Single-host systems with 30-day self-destruct switch should make for an easier on-ramp

VMware’s recognised that running its stuff on Amazon Web Services costs a bomb, so has reduced prices for your initial forays.

Running VMware on AWS requires you to spin up a four-host cluster at an on-demand cost of US$8.37/host/hour, or more than $24,000 a month.

At a time when numerous cloud providers let have servers to play with for free, that’s quite a sum.

Hence a change to the VMware-on-AWS service in a June upgrade that allows single-host implementations. VMware’s only offering these as test rigs as they’ll wipe themselves after thirty days, but the intent is clear – getting users to at least try VMware-on-AWS by reducing the price.

And reducing it quite a lot – prices start at $5.60 an hour, less than a single host. Which is still more than $4k a month, a fair sum even if it does include vSphere, VSAN and NSX.

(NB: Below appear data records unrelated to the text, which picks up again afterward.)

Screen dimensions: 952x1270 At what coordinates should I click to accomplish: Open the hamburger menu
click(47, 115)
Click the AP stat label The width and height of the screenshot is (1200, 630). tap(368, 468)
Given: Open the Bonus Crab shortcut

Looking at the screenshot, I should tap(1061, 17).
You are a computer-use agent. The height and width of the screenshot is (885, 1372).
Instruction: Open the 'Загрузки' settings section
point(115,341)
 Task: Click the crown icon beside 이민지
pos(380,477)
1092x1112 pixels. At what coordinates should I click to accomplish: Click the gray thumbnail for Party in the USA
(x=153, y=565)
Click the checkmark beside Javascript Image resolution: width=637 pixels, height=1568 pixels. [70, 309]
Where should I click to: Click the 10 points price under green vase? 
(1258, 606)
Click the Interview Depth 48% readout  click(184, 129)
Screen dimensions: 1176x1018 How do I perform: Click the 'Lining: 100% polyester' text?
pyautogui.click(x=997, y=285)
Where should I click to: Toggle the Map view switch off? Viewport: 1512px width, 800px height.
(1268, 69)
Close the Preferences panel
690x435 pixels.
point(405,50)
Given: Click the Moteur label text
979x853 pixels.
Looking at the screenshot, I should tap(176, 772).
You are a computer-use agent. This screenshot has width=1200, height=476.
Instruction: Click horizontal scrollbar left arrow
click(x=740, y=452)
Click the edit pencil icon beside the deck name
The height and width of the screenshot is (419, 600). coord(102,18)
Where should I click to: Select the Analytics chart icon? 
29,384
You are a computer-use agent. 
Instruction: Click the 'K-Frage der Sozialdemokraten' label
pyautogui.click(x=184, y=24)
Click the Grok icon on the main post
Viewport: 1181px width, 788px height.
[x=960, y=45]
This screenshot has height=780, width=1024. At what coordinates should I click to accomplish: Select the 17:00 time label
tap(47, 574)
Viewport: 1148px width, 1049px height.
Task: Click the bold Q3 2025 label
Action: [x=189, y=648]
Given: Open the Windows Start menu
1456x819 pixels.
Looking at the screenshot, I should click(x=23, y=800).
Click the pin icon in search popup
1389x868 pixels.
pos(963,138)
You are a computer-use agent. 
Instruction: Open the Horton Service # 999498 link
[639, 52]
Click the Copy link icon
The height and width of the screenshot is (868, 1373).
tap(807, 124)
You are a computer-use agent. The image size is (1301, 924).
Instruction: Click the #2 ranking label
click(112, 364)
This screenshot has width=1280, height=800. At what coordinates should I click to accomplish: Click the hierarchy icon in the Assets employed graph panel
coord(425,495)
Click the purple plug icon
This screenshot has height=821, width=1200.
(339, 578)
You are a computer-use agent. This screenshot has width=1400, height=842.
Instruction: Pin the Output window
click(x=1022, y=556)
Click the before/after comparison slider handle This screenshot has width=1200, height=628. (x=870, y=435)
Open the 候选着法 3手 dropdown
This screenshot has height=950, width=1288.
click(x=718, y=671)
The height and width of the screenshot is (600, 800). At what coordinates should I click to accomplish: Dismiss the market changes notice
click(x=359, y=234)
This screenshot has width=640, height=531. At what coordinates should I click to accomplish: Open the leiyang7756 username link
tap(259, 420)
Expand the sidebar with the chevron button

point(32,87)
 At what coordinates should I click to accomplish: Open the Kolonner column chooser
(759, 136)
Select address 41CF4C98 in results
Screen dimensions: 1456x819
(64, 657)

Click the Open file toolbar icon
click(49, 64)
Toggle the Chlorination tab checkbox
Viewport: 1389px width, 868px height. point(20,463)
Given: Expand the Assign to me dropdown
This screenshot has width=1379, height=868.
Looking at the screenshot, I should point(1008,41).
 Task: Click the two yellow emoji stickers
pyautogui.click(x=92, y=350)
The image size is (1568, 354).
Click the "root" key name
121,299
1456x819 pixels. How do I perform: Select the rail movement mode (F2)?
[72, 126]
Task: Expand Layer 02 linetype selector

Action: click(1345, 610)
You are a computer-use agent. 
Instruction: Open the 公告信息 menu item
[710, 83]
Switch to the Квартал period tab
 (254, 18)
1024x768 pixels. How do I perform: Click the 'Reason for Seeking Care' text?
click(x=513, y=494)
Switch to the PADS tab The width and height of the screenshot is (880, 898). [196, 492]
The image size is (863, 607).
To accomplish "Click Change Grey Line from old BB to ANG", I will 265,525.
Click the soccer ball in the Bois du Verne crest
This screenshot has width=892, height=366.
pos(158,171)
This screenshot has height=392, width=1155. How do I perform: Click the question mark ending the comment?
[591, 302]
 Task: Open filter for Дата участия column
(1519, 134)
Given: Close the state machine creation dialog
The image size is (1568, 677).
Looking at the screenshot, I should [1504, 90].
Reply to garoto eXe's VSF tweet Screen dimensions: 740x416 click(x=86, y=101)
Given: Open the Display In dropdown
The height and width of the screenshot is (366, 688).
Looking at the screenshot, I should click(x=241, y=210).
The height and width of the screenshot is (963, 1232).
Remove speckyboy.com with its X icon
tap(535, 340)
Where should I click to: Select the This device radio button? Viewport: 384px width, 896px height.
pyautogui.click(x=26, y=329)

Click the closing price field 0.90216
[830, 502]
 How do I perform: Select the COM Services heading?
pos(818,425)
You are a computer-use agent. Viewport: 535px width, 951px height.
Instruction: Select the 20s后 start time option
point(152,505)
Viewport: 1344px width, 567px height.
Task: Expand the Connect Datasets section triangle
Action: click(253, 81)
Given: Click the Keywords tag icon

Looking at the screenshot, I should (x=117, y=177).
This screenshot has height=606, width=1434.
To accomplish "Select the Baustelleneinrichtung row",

The price is also indicative of the fact that whatever you do on the single host inside 30 days can be moved to a full four-node cluster.

We understand that no new engineering was required to pull this off, as VMware’s offered single-host offer to partners for some time. But now the rest of us can have it, too. The Register expects more of this before long: VMware’s blurb about the change says customers have been asking for smaller hosts and we understand that it won’t be long before smaller and cheaper AWS clusters reach price lists

VMware’s also flicked the switch on the Frankfurt site for its AWS service, which will help with GDPR because Virtzilla’s scored all the right ISO accreditations to prove its doing data protection Euro-right.

The update also adds stretch clusters, allowing VMware-on-AWS users to survive the failure of a single AWS availability zone. Horizon 7’s also become official, rather than preview, and all-flash VSANs-on-Amazon are now possible.

Another new addition is using VMware’s Amazonian instances as a DR target, or one of several DR targets in a multi-site rig.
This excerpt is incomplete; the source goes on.